Fioretti: la sconfitta non è colpa della Lega

27 Giugno 2018

«Dispiace che sia finita così, ma non è colpa delle Lega». Piero Fioretti (nella foto), coordinatore provinciale del Carrocchio, dissente da Paolo Gatti sull’analisi della sconfitta del centrodestra...

«Dispiace che sia finita così, ma non è colpa delle Lega». Piero Fioretti (nella foto), coordinatore provinciale del Carrocchio, dissente da Paolo Gatti sull’analisi della sconfitta del centrodestra nel ballottaggio di domenica.
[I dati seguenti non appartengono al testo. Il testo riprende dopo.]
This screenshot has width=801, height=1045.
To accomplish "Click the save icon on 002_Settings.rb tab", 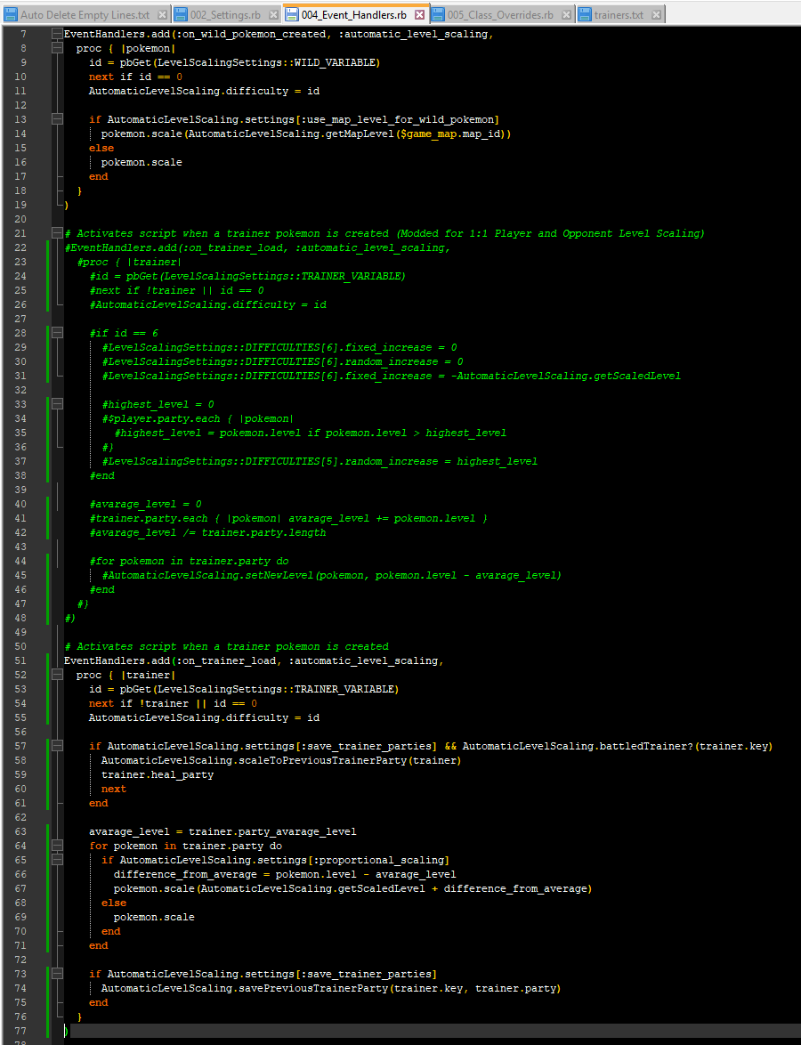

Secondo il vicepresidente del consiglio regionale la Lega, a parte i primi due o tre della lista, si è disimpegnata nella seconda fase della campagna elettorale, tanto da non aver stampato e affisso neppure un manifesto a sostegno del candidato sindaco Giandonato Morra. Fioretti, però, ribalta questa considerazione. «Non mi pare di aver visto in giro manifesti di altre liste o partiti della coalizione», fa notare, «fin dall’inizio abbiamo indicato la strada giusta per vincere e prima del ballottaggio ci siamo espressi sulla necessità di sedersi con le forze più vicine al centrodestra o che ne avevano fatto parte in precedenza per centrare il risultato». La posizione della Lega però non è stata condivisa e anzi Fioretti rileva che il suo partito non è stato coinvolto nella strategia dopo il primo turno. «Morra doveva fare la differenza emergendo come candidato», conclude il dirigente del Carrocchio, «ma non è stato così perché il voto è diventato un referendum contro qualcun altro». (g.d.m.)